→ **WORK ORDER**
Your task is to repeat exactly the lines below between the line holding "The height and width of the screenshot is (480, 800)." and the line holding "Given: Select the adafruit_seesaw folder name", inclusive, and only those.

→ **LISTED RECORDS**
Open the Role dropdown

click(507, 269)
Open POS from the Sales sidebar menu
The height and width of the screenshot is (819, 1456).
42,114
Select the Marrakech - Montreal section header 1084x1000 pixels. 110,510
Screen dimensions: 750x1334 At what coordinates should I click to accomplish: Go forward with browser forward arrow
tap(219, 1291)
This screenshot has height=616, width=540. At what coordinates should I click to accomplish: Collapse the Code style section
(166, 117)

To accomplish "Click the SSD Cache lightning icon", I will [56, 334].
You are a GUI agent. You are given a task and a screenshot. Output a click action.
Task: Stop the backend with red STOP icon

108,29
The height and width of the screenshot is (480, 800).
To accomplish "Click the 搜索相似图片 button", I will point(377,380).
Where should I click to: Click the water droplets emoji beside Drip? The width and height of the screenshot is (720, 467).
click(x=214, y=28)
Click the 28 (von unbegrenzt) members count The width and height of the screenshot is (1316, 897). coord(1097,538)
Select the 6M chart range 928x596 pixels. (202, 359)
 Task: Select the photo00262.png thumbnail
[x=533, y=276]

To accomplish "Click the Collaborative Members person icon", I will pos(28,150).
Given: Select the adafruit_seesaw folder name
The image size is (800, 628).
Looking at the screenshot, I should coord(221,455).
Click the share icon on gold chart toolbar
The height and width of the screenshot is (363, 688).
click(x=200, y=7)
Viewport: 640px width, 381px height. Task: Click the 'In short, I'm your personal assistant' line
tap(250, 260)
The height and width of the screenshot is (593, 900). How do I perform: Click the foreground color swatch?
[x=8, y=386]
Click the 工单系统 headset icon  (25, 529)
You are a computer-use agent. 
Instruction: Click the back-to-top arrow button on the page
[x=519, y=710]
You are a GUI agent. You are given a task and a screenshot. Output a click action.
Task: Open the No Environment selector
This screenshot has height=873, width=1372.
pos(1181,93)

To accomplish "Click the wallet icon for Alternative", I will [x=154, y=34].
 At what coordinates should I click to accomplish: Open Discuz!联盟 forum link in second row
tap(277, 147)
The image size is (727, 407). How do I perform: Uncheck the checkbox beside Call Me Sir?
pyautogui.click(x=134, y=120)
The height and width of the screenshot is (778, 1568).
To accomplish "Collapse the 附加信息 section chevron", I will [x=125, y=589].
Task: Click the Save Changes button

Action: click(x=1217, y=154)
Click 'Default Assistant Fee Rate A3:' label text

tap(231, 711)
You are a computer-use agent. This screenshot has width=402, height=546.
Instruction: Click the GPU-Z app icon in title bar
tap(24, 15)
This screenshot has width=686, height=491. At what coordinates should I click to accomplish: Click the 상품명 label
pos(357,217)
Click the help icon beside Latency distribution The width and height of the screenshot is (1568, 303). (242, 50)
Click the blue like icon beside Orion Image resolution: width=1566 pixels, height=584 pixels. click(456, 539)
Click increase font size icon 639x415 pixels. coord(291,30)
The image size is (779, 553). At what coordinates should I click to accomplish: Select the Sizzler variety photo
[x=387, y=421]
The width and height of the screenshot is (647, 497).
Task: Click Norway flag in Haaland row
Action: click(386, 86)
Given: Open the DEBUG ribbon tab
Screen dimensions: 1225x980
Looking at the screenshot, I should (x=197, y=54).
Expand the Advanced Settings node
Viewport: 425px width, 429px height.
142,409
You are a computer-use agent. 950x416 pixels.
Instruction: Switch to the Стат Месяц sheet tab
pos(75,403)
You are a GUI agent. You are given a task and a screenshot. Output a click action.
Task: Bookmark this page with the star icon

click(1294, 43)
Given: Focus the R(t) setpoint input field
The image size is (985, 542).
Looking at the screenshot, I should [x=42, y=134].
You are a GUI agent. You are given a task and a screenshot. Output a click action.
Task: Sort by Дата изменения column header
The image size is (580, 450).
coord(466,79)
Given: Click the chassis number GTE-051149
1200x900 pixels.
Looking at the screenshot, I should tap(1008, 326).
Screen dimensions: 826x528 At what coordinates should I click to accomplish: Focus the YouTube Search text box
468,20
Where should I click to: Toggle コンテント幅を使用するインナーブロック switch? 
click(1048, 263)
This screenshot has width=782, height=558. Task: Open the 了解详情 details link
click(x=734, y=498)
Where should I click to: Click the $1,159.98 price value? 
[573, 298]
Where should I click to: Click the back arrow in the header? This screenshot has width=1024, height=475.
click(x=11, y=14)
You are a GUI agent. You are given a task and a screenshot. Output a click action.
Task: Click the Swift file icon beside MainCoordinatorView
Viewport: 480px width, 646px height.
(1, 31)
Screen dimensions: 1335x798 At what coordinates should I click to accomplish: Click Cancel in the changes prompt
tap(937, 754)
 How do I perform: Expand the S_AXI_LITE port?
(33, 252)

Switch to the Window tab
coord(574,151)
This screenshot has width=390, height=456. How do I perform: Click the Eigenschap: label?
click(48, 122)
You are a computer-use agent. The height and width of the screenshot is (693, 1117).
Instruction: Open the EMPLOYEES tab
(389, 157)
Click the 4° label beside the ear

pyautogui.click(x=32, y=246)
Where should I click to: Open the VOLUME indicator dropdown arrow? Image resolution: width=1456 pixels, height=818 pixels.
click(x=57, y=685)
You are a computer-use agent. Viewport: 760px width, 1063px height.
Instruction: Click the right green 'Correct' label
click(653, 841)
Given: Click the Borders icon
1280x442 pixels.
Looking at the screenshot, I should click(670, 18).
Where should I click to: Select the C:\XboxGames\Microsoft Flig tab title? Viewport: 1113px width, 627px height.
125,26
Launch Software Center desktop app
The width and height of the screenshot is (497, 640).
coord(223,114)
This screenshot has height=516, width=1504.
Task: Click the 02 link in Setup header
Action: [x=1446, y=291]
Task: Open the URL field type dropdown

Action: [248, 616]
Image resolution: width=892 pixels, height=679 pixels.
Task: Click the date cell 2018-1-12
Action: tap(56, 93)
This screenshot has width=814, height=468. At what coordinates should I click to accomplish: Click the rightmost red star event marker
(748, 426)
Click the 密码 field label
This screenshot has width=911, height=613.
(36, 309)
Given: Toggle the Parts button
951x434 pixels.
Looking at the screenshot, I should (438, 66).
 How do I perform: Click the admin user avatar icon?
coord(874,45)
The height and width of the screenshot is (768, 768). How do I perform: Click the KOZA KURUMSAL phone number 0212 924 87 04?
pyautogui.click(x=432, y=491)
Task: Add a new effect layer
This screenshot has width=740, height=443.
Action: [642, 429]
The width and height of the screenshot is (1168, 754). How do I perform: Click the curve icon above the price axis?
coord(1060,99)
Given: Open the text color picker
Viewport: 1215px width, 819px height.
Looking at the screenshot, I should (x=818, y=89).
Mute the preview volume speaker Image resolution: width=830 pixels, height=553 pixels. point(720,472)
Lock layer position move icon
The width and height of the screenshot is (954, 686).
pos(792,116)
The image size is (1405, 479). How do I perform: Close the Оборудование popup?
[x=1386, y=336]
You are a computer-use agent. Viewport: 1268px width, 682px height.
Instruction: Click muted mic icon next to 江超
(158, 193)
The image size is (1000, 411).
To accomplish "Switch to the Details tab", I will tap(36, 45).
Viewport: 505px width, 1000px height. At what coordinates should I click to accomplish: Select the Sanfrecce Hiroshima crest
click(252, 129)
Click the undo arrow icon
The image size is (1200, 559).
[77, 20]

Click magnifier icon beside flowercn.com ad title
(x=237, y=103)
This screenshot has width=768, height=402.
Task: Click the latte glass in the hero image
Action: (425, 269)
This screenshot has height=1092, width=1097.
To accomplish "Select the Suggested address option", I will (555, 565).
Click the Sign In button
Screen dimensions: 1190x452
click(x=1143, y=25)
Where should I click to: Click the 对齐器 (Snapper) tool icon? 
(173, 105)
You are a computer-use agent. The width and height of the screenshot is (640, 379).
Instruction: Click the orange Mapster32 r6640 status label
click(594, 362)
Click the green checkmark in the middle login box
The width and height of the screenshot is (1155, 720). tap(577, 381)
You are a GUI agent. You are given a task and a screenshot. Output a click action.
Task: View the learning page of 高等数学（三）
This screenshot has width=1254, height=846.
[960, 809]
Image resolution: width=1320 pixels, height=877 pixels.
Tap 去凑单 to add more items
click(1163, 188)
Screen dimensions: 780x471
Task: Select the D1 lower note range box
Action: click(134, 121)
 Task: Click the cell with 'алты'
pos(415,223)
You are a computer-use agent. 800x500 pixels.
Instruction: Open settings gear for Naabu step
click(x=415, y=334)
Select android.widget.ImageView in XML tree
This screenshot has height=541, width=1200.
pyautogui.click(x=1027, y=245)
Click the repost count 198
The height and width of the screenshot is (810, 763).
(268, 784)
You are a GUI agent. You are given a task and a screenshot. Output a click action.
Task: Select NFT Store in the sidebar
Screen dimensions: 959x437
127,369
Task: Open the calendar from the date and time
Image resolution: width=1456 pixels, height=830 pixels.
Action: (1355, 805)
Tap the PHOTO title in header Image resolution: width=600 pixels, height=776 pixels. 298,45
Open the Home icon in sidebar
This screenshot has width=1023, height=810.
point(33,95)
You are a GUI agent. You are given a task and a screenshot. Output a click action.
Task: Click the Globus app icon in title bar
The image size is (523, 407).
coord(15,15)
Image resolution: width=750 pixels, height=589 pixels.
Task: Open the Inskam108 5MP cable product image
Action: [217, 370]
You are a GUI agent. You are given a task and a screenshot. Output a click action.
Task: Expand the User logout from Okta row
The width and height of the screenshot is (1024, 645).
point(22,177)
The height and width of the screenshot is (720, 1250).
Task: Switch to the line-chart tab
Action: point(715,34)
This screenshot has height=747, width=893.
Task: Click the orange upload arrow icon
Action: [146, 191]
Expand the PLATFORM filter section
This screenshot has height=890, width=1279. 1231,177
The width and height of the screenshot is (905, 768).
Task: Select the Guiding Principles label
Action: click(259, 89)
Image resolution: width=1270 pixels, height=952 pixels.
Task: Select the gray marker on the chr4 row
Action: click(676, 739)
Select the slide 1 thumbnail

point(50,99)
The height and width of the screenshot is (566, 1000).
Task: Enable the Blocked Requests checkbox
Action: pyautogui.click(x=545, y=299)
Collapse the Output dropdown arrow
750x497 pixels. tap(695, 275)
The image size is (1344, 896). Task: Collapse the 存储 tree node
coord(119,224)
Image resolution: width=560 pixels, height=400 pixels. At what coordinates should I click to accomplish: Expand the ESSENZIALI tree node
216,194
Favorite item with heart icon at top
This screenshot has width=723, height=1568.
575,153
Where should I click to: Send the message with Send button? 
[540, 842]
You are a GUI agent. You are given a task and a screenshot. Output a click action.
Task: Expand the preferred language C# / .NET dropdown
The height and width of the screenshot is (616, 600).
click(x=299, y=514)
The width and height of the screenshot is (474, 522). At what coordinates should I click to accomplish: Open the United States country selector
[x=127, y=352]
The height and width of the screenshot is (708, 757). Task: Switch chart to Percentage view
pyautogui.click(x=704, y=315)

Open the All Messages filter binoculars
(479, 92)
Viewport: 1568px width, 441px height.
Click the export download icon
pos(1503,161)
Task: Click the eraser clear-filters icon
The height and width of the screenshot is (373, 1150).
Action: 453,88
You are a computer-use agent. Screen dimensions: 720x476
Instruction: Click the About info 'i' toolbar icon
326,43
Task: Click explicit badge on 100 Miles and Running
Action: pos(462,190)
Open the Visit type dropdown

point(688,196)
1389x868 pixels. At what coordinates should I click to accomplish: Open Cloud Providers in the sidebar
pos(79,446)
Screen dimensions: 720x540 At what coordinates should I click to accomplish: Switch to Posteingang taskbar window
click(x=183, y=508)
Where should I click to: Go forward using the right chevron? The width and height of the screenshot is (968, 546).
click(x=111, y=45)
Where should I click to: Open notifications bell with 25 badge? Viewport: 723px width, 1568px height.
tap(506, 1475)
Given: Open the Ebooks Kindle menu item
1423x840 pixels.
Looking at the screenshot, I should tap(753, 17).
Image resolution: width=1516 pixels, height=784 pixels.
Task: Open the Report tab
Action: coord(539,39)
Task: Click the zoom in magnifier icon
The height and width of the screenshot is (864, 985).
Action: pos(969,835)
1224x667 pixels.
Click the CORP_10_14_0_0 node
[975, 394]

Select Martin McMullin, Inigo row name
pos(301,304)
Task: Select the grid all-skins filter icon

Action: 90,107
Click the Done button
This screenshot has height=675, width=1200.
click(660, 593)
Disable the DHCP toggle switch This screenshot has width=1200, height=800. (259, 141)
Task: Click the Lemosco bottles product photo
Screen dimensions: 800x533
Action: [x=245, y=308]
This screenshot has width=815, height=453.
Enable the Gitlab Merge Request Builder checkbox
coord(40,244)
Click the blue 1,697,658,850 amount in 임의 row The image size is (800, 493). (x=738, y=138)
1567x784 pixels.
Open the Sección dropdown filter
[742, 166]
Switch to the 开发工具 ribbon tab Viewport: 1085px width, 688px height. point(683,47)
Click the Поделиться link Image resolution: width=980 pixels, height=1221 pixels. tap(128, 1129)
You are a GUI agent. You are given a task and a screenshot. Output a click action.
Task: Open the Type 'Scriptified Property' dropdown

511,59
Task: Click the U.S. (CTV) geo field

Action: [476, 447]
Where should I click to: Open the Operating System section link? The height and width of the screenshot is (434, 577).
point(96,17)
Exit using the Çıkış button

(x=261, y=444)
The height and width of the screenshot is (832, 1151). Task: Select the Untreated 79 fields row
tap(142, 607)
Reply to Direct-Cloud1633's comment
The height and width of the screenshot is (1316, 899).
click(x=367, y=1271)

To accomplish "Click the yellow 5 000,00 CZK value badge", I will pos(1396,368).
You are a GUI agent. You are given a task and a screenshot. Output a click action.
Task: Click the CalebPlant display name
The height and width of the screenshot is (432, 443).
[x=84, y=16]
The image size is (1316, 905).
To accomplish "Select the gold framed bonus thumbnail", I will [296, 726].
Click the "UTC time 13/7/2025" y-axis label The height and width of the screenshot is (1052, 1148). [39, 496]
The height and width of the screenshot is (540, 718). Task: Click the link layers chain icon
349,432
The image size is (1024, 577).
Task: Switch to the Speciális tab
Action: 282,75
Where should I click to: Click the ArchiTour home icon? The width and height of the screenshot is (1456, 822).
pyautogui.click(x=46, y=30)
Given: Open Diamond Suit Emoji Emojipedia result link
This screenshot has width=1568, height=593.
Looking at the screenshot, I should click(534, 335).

→ **REPLY TO THE EXERCISE**
The height and width of the screenshot is (480, 800).
To accomplish "Click the 搜索相似图片 button", I will point(377,380).
Where should I click to: Click the water droplets emoji beside Drip? The width and height of the screenshot is (720, 467).
click(x=214, y=28)
Click the 28 (von unbegrenzt) members count The width and height of the screenshot is (1316, 897). coord(1097,538)
Select the 6M chart range 928x596 pixels. (202, 359)
 Task: Select the photo00262.png thumbnail
[x=533, y=276]

To accomplish "Click the Collaborative Members person icon", I will pos(28,150).
Given: Select the adafruit_seesaw folder name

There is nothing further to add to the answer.